BP (NYSE: BP) is looking for a buyer to acquire its 50% stake in the SECCO petrochemicals plant near Shanghai. Sinopec, the state-controlled chemicals and refining conglomerate, owns other 50% stake in this plant; it has priority to purchase the asset but is still in the discussion about the terms proposed by BP without making final decision.
SECCO petrochemicals plant, located in the suburb of Shanghai, is the largest chemicals and refining plant in China with a building cost of $2.7 billion. Its main products are ethylene and propylene, raw materials for resin, plastic and rubber.

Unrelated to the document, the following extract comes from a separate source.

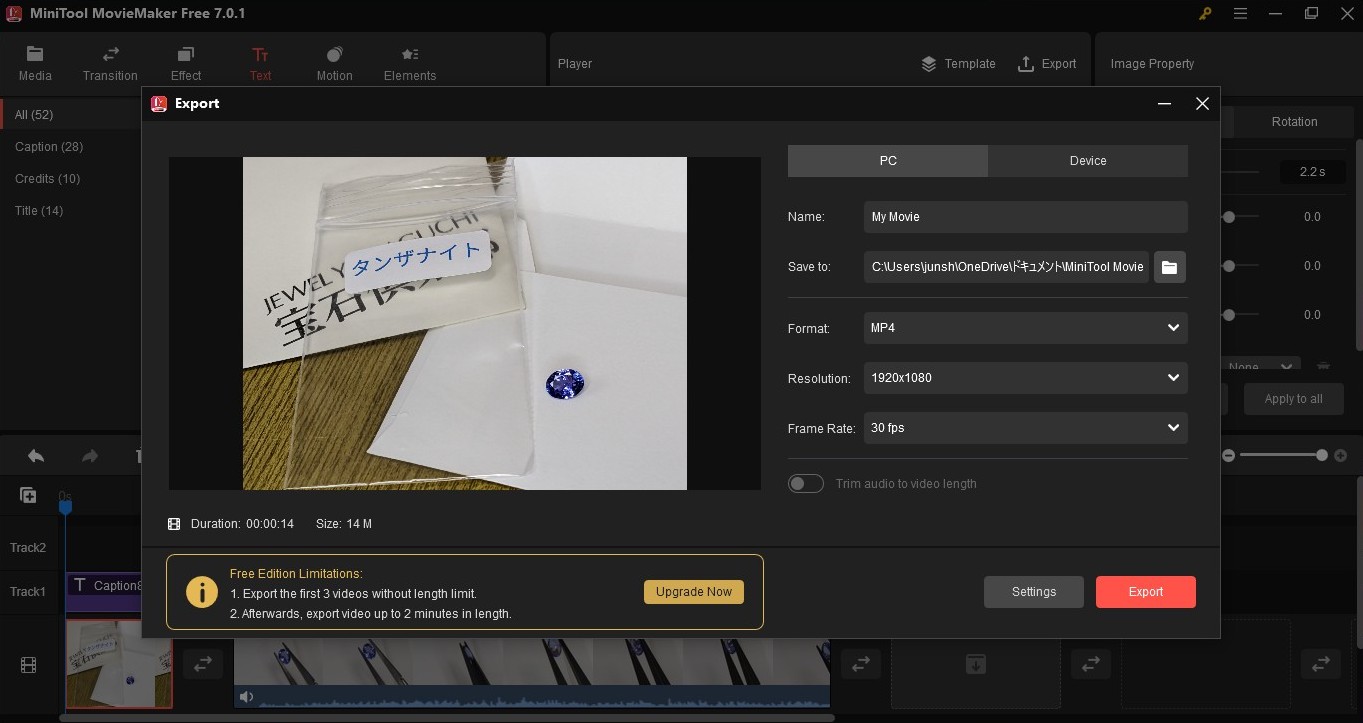1363x723 pixels.
Task: Browse for save folder icon
Action: coord(1169,267)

The UK company plans to sell between $3 billion and $5 billion worth of assets this year. BP can secure $1bn to $2bn for Selling its SECCO stake. If the deal is complete, it will become the first step for BP to scale back China. Since 2011, BP has made more than $50 billion of divestments to pay legal bills for the 2010 Gulf of Mexico oil spill.
Last year, BP reported $6.482 billion net loss, the worst annual loss in 20 years. Its trailing twelve month (TTM) net loss was $5.216 billion according to data provided by Morningstar. BP London listed shares was up 0.72%, 0.1% better than FTSE Tuesday’s trading, as investors observed this deal might improve BP’s cash position and underpin dividend.